* Text passage
++++++++++
Satellite images show significant new construction at Israel’s Dimona reactor site

23 February 2021


Commercial satellite imagery obtained by International Panel on Fissile Material (IPFM) shows significant new construction at the Dimona site in Israel, officially known as the Negev Nuclear Research Centre. IPFM said on 18 February. The imagery was acquired by the SuperView-1 (SV-1) satellite on 4 January. The construction site is located in the immediate vicinity of the buildings that house the nuclear reactor and the reprocessing plant (to the south-west from the buildings.

The exact date the construction began is uncertain, said IPFM. The last satellite image available from Google Earth, which was obtained in September 2011, does not show any activity at the site. The first signs of construction are visible on an image available from the HERE WeGo service (the date of that image is unknown).

“The 2021 image shows that the construction has expanded and appears to be actively underway with multiple construction vehicles present,” said IPFM. “At this stage, the construction appears to be centred around a large-scale excavation area with the size of about 140 metres by 50 metres. The purpose of this construction is unknown.

Israel is a nuclear weapon state outside of the Nuclear Non-proliferation Treaty. As of the beginning of 2019, its nuclear arsenal was estimated to include about 80 warheads. IPFM noted. The non-profit organisation Federation of American Scientists estimates that Israel currently has at least 90 nuclear warheads.

Israel is believed to still be operating the now 50-year-old Dimona plutonium production heavy water reactor, built for it by France. The reactor may be operated now primarily for tritium production. As of the beginning of 2019, Israel may have a stockpile of about 960 ± 130 kg of plutonium, IPFM said.

Israel may also own about 300 kg of HEU that was diverted from the NUMEC plant in the United States in the 1960s. Israel neither admits nor denies being in possession of a nuclear arsenal.

Pavel Podvig, a researcher with the programme on science and global security at Princeton University in New Jersey, told The Guardian that the construction had allegedly begun two years ago.

"It appears that the construction started quite early in 2019, or late 2018, so it's been under way for about two years, but that's all we can say at this point", he noted. In the late 2000s, Israel reportedly used the Dimona site to create replicas of Iran's uranium enrichment centrifuges to test so-called Stuxnet malware in a bid to sabotage the uranium enrichment-related work at the Islamic Republic's Natanz nuclear facility.
++++++++++
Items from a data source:
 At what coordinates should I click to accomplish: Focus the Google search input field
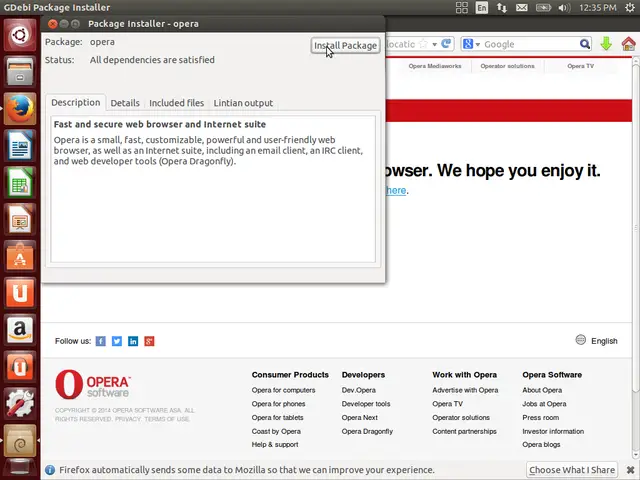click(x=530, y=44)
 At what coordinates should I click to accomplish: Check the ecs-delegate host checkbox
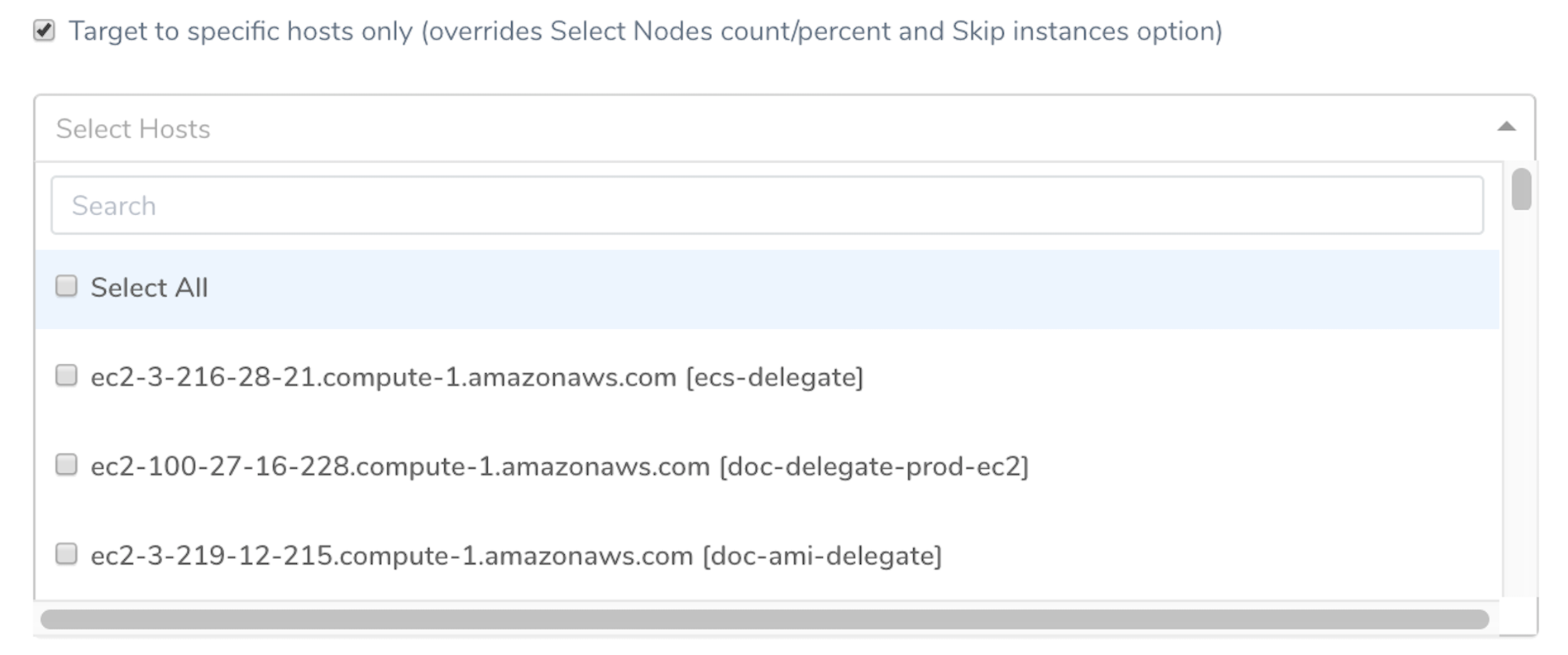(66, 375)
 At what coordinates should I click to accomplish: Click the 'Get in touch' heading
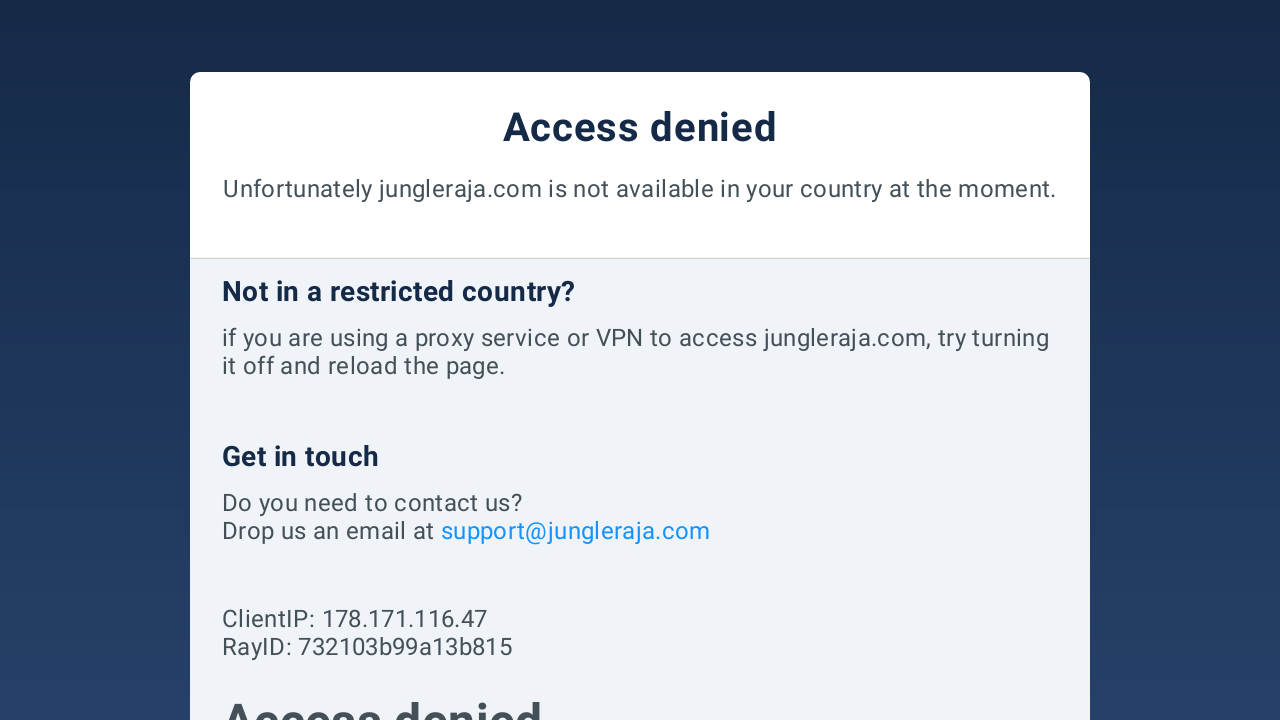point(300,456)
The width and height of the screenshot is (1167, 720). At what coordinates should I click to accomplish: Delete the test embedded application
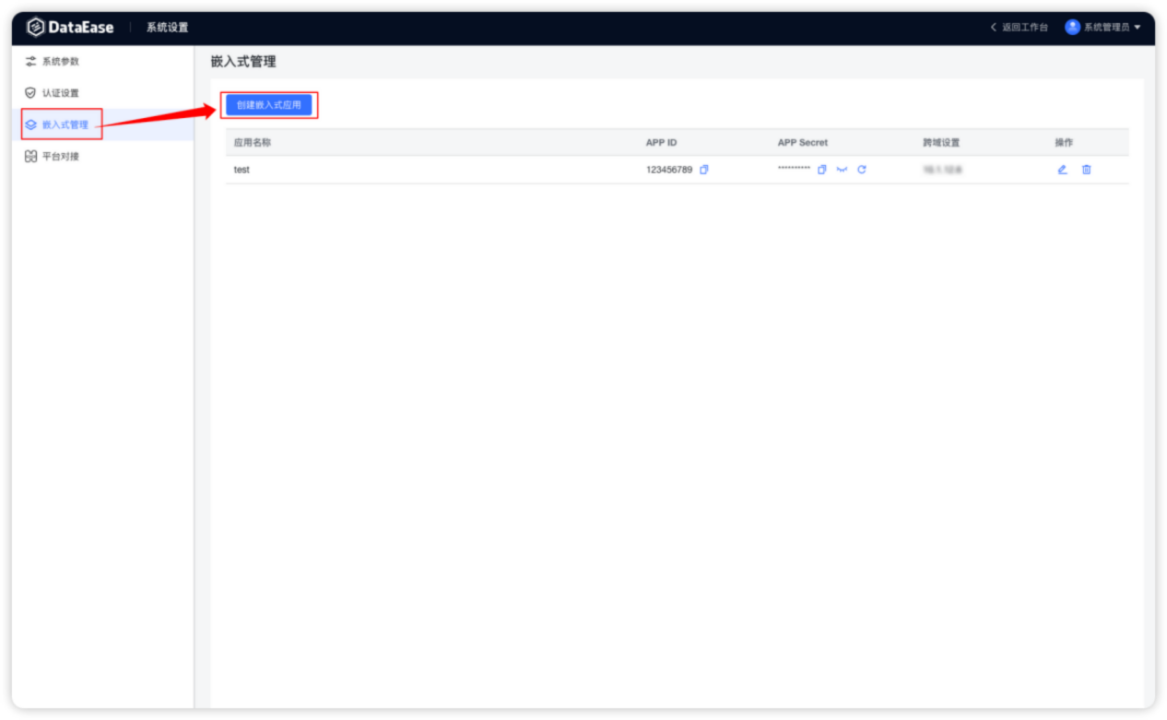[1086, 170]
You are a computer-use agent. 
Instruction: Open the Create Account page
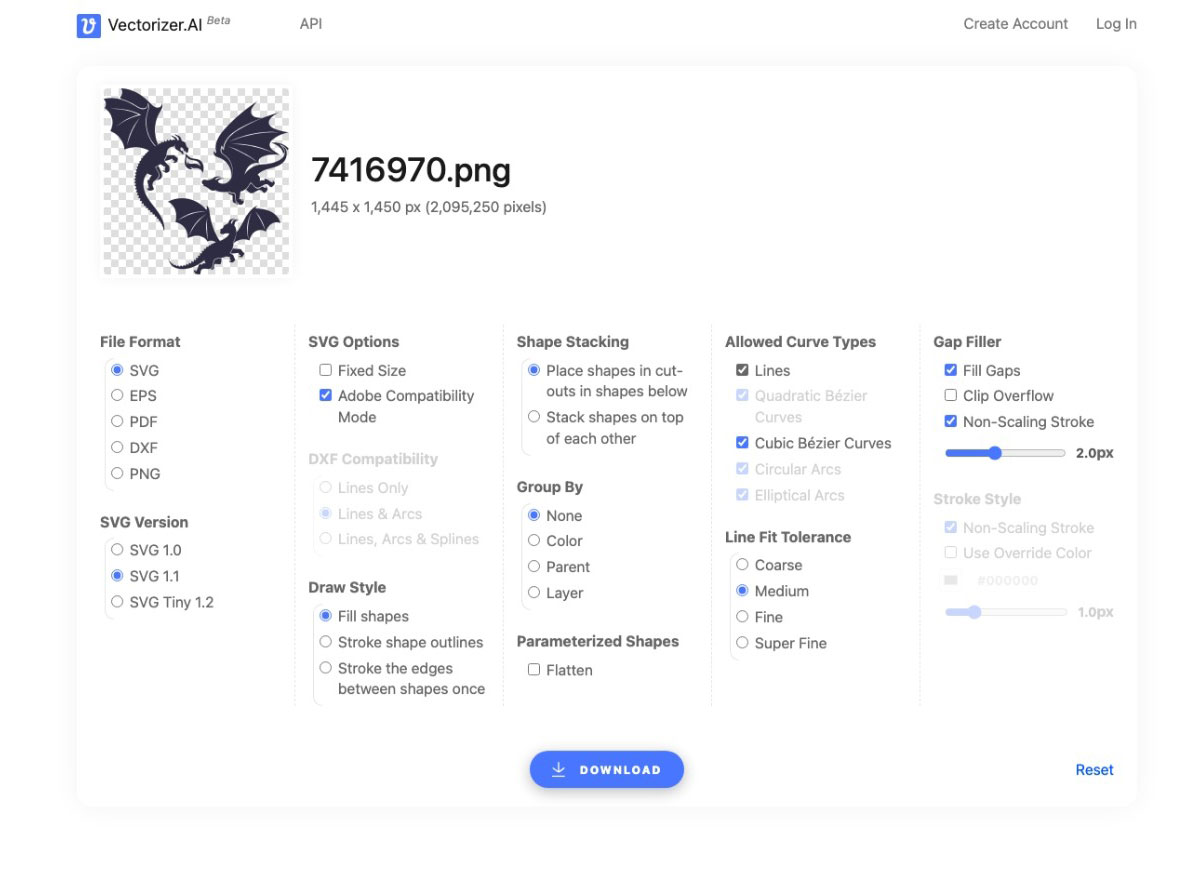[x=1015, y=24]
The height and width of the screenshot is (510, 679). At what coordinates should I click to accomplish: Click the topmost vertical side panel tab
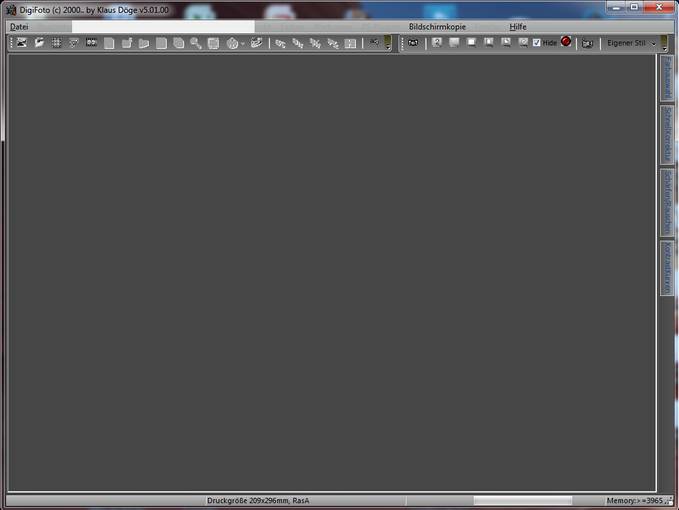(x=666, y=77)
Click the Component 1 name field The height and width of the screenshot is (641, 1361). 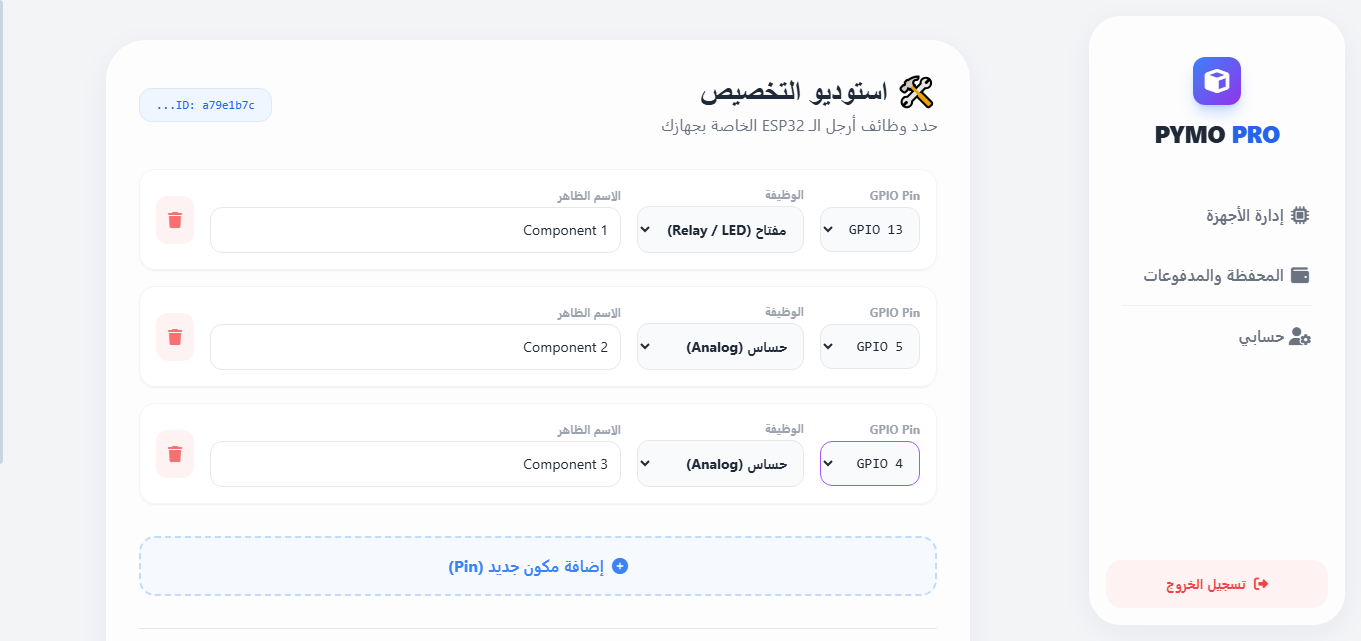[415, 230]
++++++++++
* Required action 1
Answer these about the Dimona article:
(a) Which satellite acquired the imagery, and on what date?
(b) What is the approximate size of the excavation area?
(c) How many nuclear warheads does the Federation of American Scientists estimate Israel currently has?
* Required action 2
Which countries does the Dimona article name? List all of them.
* Required action 3
Copy word for word the part of the Dimona article starting at "Israel may also" and ending at "two years ago.".
The data come from a separate source.

* Reply 1
(a) The SuperView-1 (SV-1) satellite, on 4 January.
(b) About 140 metres by 50 metres.
(c) At least 90.

* Reply 2
Israel, France, the United States, Iran

* Reply 3
Israel may also own about 300 kg of HEU that was diverted from the NUMEC plant in the United States in the 1960s. Israel neither admits nor denies being in possession of a nuclear arsenal.

Pavel Podvig, a researcher with the programme on science and global security at Princeton University in New Jersey, told The Guardian that the construction had allegedly begun two years ago.